Many hours later deep in the night, Gannon came awake as his steel cell door shrieked open. Before he could even so much as sit up, a pair of strong hands seized him in an iron grip. Bright stars came out suddenly in the darkness a second later as his head bonked painfully off the concrete from them roughly dragging him out of bed to the floor.
“What the hell!” he said as he was turned over.
As if in reply, a sharp knee was painfully dug into his spine as his hands were cuffed behind him.
“Shut up,” said the familiar voice of Button Eyes in his ear.
A sack was popped over his head as he was lifted to his feet. Barefoot and shirtless with just his boxer briefs on, he was half dragged down a concrete corridor and up some stairs.
Past a doorway at the top of them, he was hurried through another concrete area that seemed more open. After some distance through this space, another set of cement stairs crashed into his shins. His toes were stubbed hard enough to bring tears to his eyes as he was mercilessly shoved and pulled and dragged upward again.
Atop this next flight, there was suddenly a wood floor under his scrambling bare feet. He was shoved to his left almost off his feet through what seemed like a creaky swinging door.
When he was violently seated, he was thinking they were about to waterboard him or something.
But he was wrong.
The hood was removed and he sat blinking out at a massive elaborately set dining room table, the china and silver glittering in the flickering light of a half dozen or so candles.
As Gannon tried to absorb this patent absurdity, his old buddy Button Eyes appeared and undid his left cuff. Then he re-cuffed it to a steel eyebolt embedded into a massive concrete block that sat, Gannon suddenly noticed, beside the left elbow of his tufted chair.
“I, repeat, what in the hell?” Gannon said as Button Eyes retreated.
If his cell had a Tuscan theme, this one was French, Gannon thought. Decorating the wallpaper were old oil paintings, landscapes, portraits.
Ugly portraits, Gannon thought, staring up at the deathly pale and wigged European faces.
He looked at the wallpaper. On it, old-timey Three Musketeer– looking dudes on horseback were deer hunting. What was it called again? Toile? His wife, Annette—pregnant with Declan and nesting—had done their powder room in it. Annette had minored in French in college.
The door flew open a moment later, and Button Eyes was wrestling another prisoner.
As he was sat and cuffed at another concrete block, Gannon could see he was a barrel-chested guy with longish curly dark hair and a dark beard. His dark button-down shirt had some embroidered cowboy stuff on the front of it. He looked like a country Western singer or something.
“Hey,” the man said, smiling broadly as Button Eyes left. “You’re new, huh?”
He had a Spanish accent.
“Me? No, I’m a regular,” Gannon said. “Try the soup. You’ll thank me later.”
The guy laughed merrily. Gannon laughed himself. He didn’t know if the guy was a plant or something but liked him immediately. There was a good vibe off him, a happy upbeat energy. And heaven knows, that was in short supply here.
“What are you in for?” Gannon said.
“Political wrong think. Or do, in my case. Same as you, I bet. They don’t bring you here for slight offenses.”
Gannon nodded.
“Oh, yeah. I’ve been a bad boy, all right. Where you from? Spain? Portugal?”
“Brazil. And you are American. From New York?”
“I am,” Gannon said. “How’d you know?”
“I love American movies. Die Hard is my favorite and you sound like John McClane. You know John McClane from Die Hard?”

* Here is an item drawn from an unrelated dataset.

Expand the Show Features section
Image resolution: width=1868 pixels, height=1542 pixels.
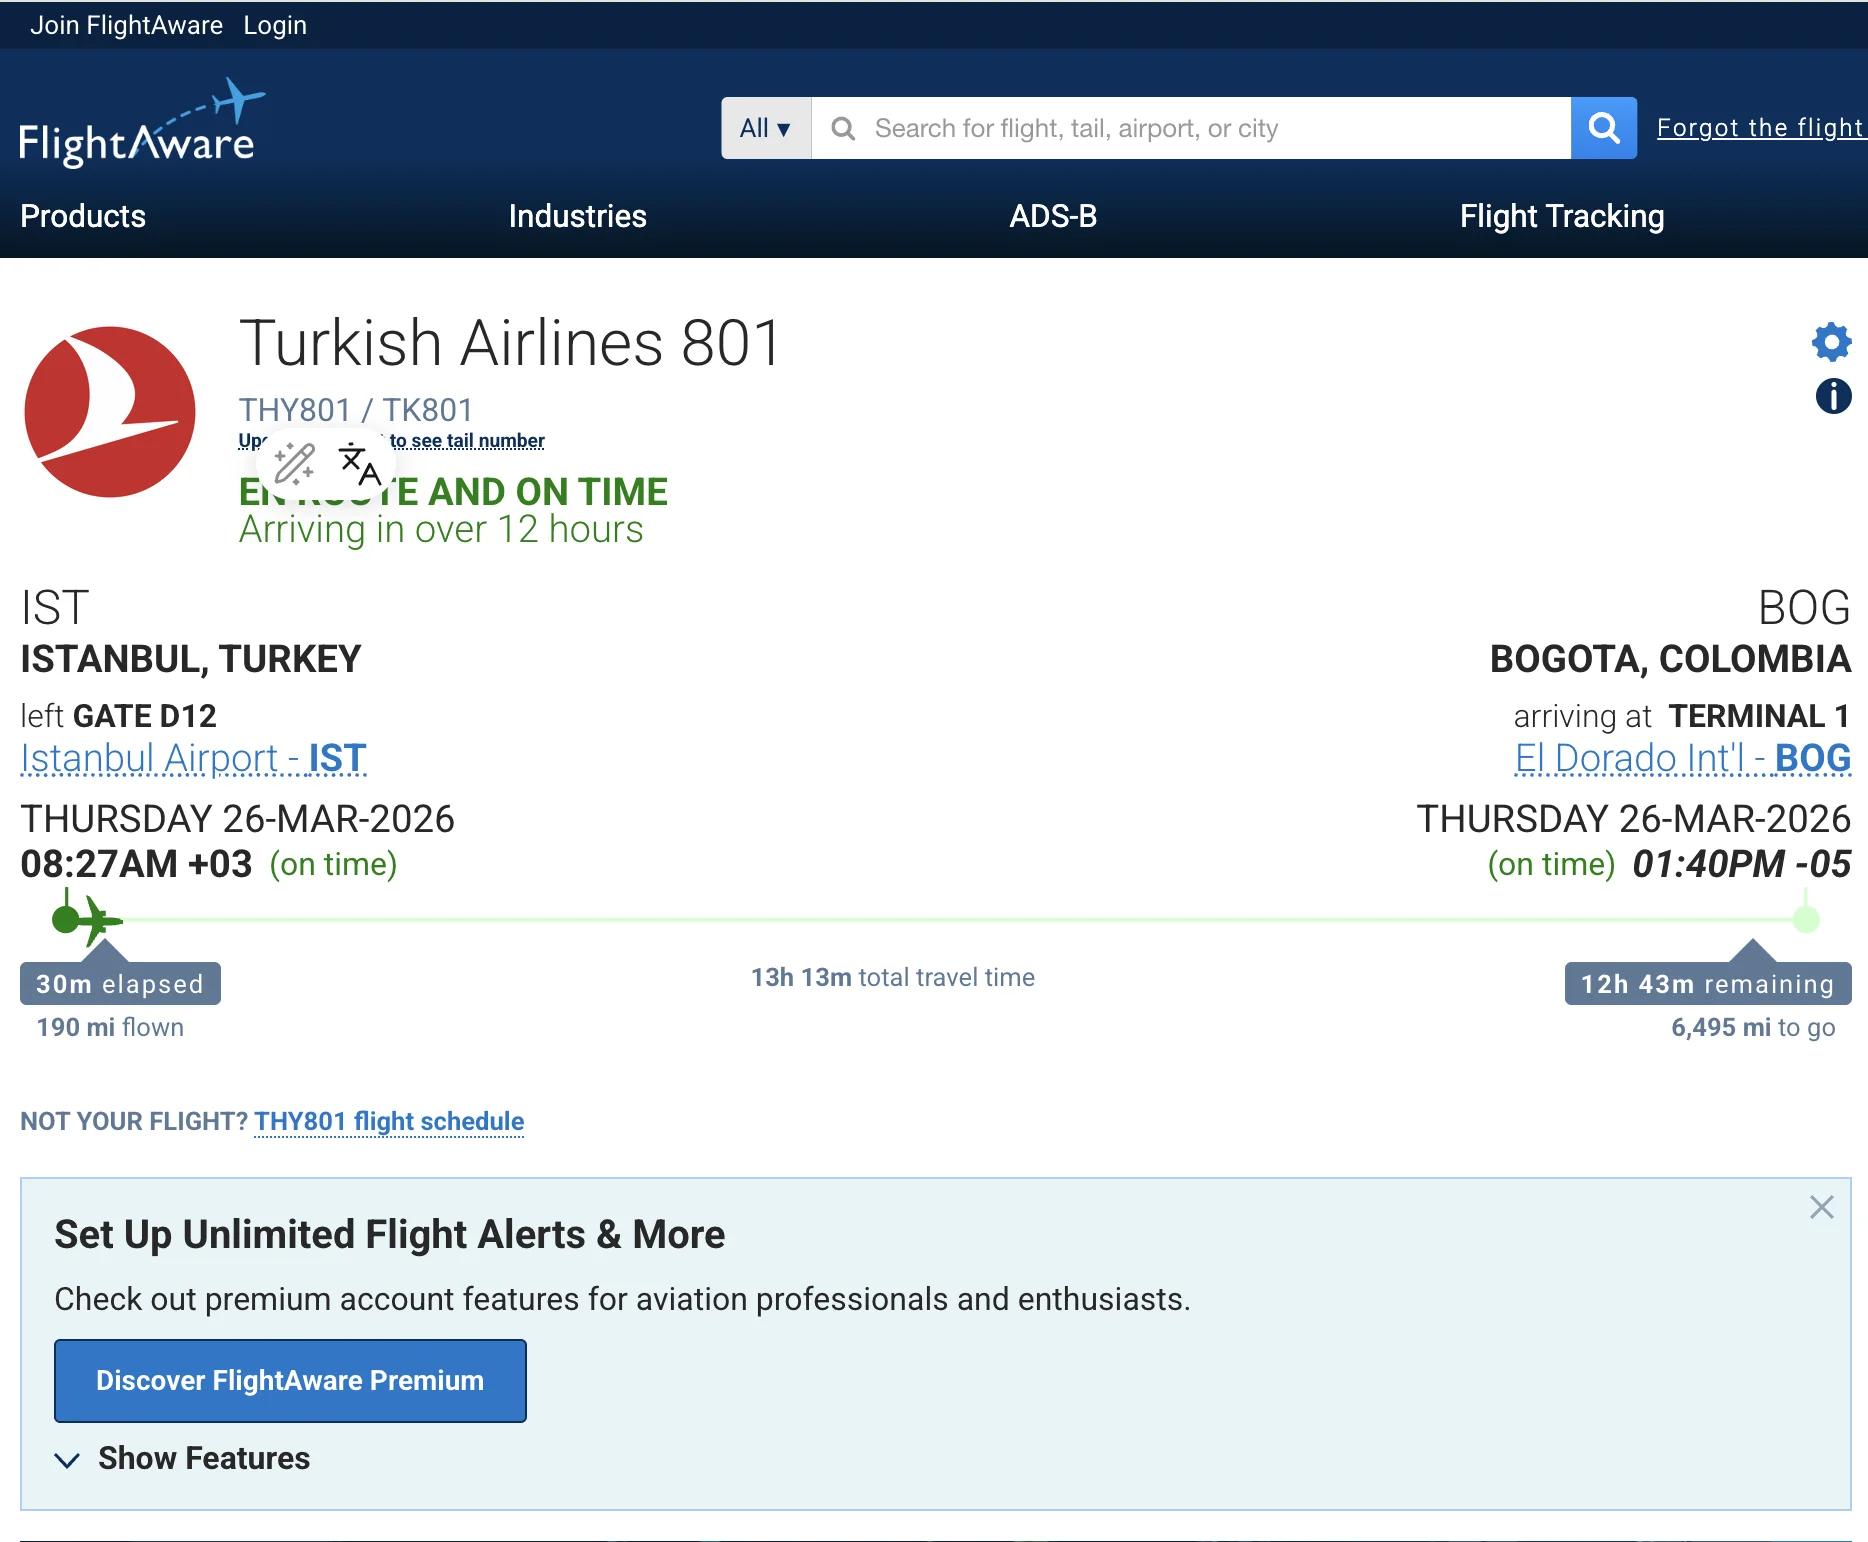[202, 1458]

As he said this, he flicked something at Gannon across the table. It ricocheted off one of the silver sticks and landed before him on the linen. It was folded-up paper like one of those little footballs from grammar school.
“Know him?” Gannon said as he knocked the paper off the table and bent and tucked it into his waistband.
“John McClane is my spirit animal,” he said.
“You are very funny,” the guy said with another goofy laugh. “I am Paolo.”
“Mike,” Gannon said.
“Miguel, a pleasure.”
“Now, now. No talking in class when teacher isn’t around,” Jimmy Devine said as he came in through the door behind Gannon a second later.